Pixel coordinate grounding data:
>>>
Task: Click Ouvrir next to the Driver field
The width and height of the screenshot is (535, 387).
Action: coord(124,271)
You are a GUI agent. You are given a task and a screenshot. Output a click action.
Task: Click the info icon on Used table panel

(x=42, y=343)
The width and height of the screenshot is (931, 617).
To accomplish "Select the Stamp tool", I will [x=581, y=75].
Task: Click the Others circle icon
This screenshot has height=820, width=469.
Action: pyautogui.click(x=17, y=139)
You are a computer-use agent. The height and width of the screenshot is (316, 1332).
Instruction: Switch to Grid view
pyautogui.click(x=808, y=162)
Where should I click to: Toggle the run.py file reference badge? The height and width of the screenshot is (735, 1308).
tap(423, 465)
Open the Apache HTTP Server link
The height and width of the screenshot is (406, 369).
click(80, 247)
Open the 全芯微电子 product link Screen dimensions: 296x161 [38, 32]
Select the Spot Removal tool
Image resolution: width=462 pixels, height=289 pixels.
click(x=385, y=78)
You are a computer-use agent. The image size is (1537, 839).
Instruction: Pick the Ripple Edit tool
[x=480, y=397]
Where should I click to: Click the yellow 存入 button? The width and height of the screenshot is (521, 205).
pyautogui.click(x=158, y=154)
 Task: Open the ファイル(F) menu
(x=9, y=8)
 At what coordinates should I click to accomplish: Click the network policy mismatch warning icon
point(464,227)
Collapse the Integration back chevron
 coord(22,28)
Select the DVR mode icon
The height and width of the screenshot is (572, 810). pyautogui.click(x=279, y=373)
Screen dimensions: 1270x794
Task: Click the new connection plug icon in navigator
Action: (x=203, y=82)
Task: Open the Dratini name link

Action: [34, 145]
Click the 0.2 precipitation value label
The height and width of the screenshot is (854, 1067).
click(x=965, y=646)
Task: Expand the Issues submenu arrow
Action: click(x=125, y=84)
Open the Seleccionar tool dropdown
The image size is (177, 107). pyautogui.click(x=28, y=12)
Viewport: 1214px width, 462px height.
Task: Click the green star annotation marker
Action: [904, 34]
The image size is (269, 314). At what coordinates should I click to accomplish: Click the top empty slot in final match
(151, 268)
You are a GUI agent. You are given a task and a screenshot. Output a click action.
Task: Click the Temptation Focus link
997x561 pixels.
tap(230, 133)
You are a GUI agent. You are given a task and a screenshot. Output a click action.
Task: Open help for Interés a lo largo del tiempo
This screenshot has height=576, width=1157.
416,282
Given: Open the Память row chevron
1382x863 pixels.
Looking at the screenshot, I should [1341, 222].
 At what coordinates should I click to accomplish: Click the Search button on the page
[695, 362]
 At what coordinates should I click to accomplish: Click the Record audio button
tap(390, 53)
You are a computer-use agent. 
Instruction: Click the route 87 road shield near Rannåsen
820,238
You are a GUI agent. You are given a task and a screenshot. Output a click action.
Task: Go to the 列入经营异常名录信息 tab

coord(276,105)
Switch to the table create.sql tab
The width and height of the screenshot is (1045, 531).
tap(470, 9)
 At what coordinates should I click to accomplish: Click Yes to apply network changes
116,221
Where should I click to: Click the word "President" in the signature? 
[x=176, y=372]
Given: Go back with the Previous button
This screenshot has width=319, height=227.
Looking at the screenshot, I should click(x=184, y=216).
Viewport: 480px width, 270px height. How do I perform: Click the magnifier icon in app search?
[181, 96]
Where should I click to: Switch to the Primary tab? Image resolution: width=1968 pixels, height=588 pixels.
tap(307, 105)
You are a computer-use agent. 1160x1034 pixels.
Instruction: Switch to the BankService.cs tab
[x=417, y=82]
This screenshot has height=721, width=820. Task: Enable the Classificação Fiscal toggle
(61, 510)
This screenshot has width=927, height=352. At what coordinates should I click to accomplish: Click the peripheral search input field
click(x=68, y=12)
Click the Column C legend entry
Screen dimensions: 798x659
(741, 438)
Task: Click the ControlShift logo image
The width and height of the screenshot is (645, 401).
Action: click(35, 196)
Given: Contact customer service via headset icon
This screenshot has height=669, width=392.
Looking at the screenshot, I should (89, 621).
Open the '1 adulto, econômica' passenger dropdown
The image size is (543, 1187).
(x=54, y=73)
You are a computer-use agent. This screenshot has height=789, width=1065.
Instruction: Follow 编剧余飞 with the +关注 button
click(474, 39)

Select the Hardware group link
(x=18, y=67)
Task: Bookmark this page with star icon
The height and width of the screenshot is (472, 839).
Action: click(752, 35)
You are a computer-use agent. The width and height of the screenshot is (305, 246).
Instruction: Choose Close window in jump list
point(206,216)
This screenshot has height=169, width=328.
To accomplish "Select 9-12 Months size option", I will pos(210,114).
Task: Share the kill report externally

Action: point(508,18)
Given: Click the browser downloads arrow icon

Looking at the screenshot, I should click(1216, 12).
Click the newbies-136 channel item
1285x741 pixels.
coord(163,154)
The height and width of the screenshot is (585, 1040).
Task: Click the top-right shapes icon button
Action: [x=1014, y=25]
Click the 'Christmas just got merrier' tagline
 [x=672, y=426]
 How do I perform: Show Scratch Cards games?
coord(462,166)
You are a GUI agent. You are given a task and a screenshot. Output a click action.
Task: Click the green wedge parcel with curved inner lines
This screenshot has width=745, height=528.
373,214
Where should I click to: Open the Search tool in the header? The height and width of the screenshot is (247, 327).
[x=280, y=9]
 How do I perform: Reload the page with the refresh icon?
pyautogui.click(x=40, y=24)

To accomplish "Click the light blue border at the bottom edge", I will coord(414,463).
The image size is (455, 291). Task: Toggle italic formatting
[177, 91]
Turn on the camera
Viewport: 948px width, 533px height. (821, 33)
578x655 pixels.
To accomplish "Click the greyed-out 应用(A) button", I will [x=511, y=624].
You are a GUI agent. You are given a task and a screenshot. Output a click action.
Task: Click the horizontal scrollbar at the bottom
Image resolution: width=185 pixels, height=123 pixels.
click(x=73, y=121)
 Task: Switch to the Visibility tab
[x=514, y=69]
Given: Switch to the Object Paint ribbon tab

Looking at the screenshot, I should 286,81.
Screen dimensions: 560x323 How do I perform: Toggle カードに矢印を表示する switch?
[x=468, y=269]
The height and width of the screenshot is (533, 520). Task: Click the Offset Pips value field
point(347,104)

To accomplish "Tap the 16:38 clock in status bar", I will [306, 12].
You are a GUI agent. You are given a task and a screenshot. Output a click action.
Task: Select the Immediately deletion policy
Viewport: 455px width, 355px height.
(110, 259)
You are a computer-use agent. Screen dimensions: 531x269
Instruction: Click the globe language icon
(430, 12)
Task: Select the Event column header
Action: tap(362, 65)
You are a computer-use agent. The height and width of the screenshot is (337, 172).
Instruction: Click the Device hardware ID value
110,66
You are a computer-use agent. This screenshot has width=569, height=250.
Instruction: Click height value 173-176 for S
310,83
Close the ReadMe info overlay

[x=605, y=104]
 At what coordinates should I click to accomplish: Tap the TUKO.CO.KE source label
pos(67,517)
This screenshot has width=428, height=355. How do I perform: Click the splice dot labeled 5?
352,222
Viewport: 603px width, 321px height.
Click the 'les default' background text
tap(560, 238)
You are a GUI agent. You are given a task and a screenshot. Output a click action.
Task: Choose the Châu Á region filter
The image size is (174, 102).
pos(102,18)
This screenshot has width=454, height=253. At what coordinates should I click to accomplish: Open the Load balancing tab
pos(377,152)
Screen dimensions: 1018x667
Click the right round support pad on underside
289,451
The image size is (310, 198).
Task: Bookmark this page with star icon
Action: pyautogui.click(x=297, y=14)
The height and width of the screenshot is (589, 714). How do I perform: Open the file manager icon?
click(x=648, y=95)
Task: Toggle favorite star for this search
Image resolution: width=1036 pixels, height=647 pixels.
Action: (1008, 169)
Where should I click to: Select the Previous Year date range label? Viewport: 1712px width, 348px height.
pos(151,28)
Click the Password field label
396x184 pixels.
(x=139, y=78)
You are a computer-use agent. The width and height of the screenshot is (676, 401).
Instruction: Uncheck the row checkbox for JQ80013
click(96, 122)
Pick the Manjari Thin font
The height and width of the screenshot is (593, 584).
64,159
<<<
#### [YOUR ASSIGNMENT]
All lines from the start of the entries through the line where "is (316, 1332)." sits should be duplicated exactly, with nothing else in the output.

#### [EXERCISE RESULT]
Task: Click Ouvrir next to the Driver field
The width and height of the screenshot is (535, 387).
Action: coord(124,271)
You are a GUI agent. You are given a task and a screenshot. Output a click action.
Task: Click the info icon on Used table panel

(x=42, y=343)
The width and height of the screenshot is (931, 617).
To accomplish "Select the Stamp tool", I will [x=581, y=75].
Task: Click the Others circle icon
This screenshot has height=820, width=469.
Action: pyautogui.click(x=17, y=139)
You are a computer-use agent. The height and width of the screenshot is (316, 1332).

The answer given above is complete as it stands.